Jika raihan suara antarcalon kepala daerah sama, pemenang ditentukan berdasarkan komposisi dukungan yang mereka raih saat Pilkada.

"Pasangan calon yang memperoleh dukungan pemilih yang lebih merata penyebarannya di seluruh kecamatan di kabupaten/kota tersebut ditetapkan sebagai pasangan Calon Bupati dan Calon Wakil Bupati serta pasangan Calon Walikota dan Calon Wakil Walikota terpilih," demikian bunyi Ayat 2 Pasal 107 UU Pilkada.
Perhatian Berlebih

Keunikan Pilkada DKI juga terdapat pada besarnya perhatian publik dalam pesta lima tahunan itu. Sorotan masyarakat di perhelatan Pilkada 2017 DKI Jakarta seakan menutup keberadaan pemilihan serupa di 100 daerah lain.

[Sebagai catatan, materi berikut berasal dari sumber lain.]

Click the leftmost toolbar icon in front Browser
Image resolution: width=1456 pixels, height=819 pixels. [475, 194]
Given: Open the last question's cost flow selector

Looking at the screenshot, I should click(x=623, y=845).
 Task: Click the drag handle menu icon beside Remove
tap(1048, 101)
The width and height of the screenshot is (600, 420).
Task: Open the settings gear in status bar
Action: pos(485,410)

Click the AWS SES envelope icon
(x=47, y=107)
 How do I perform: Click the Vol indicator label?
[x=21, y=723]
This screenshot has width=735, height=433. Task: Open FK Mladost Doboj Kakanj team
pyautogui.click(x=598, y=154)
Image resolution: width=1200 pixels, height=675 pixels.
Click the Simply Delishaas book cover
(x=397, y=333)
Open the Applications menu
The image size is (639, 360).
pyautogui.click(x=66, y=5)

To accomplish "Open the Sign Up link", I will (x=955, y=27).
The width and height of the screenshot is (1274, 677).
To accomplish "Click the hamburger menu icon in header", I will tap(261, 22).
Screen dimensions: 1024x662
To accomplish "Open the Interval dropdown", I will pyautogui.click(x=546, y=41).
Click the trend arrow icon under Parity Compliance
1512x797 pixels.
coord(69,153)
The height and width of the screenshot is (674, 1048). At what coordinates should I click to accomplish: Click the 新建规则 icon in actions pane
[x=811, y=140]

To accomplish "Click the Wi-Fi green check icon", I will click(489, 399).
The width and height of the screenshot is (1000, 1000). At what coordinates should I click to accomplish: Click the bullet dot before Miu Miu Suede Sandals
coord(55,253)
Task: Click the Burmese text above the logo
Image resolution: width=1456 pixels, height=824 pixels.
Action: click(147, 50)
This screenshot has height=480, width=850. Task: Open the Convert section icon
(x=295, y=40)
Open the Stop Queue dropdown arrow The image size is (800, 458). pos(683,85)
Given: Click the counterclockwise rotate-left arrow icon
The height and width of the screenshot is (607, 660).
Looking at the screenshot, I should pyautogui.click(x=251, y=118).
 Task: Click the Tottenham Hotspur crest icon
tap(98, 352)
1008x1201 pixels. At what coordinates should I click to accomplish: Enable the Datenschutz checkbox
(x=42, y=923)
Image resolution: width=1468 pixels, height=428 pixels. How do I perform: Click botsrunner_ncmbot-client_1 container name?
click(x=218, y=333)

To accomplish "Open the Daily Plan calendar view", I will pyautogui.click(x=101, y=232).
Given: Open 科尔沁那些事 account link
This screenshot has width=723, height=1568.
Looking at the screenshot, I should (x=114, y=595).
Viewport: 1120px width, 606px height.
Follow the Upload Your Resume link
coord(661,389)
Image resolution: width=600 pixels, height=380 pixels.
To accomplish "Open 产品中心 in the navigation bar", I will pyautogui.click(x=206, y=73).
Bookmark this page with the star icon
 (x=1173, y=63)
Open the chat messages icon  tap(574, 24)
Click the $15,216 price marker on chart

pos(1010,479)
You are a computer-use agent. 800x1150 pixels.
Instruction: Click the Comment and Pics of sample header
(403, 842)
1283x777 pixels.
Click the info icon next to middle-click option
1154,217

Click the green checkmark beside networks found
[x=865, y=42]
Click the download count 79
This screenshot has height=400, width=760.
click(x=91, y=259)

Besarnya sorotan publik pada Pilkada DKI sempat menuai kritik dari Komisi untuk Orang Hilang dan Tindak Kekerasan (KontraS). Oleh karena perhatian terhadap Pilkada DKI begitu besar, pantauan terhadap pemilihan di 15 daerah rawan konflik sempat terbengkalai.

Belasan daerah yang dianggap tak mendapat perhatian cukup pada Pilkada 2017 adalah Aceh, Banten, Banggai Kepulauan, Buol, Buleleng, Bombana, Gorontalo, Jepara, Jayapura, Kolaka Utara, Mesuji, Pati, Payakumbuh, Pekanbaru, dan Takalar.

"Perlu ada perluasan informasi hal-hal apa saja yang akan dikembangkan, diperbaiki, dan ditingkatkan dari pengelolaan sebuah daerah oleh para kandidat," ujar Wakil Koordinator KontraS Puri Kencana Putri beberapa waktu lalu.
Sorotan massal diprediksi kembali tertuju ke ibu kota jelang 19 April mendatang. Karena mendapat perhatian utama, putaran kedua Pilgub DKI akan dijadikan proyek KPU dan Badan Pengawas Pemilu RI untuk menakar kualitas Pilkada.

"Kami ingin menjadikan ronde kedua Pilkada DKI sebagai proyek nasional, dalam arti proyek kampanye perbaikan sistem KPU dan Bawaslu. Kedua, kami ingin jadikan ini lahan kampanye peningkatan partisipasi pemilih, waktu cukup sampai April," kata Ketua Dewan Kehormatan Penyelenggara Pemilu Jimly Asshiddiqie di Kantor DKPP, Jakarta.